Object Oriented Evolution

Jul 21 2010

From Tophat to Pysam

I recently needed to interact with a SAM file in python that was created as part of a Tophat run. Rather rolling my own parser I decided to use the handy pysam module. However, I immediately ran into trouble. I couldn’t get pysam to open my file. It turns out pysam requires a BAM file not a SAM file.  This meant I need to convert filetypes. So, I fired up samtools and tried a conversion.

>>> samtools view -bS -o accepted_hits.bam accepted_hits.sam 

This produced an error about a missing ‘@SQ line.’  Turns that the Tophat SAM output doesn’t contain the necessary information about contig/scaffold/chrm locations. So, to generate that data I made a ‘fasta index’ file from the genome I was working on.

>>> samtools faidx mygenome.fa 

Then I ran ‘samtools view’ with the index.

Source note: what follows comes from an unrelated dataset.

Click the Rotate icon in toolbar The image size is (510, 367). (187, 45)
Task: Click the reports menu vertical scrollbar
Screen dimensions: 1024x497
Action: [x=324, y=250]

>>> samtools view -bS -t mygenome.fa.fai -o accepted_hits.bam accepted_hits.sam

This created BAM file I need with no errors.  Well, almost.  Running it in pysam generated an error. To get it to work there required more manipulation.  The BAM file needed sorting and indexing.

>>> samtools sort accepted_hits.bam accepted_hits.sorted.bam
>>> samtools index accepted_hits.sorted.bam

accepted_hits.sorted.bam’ was searchable when I opened it in pysam.  Whew!

Page 1 of 1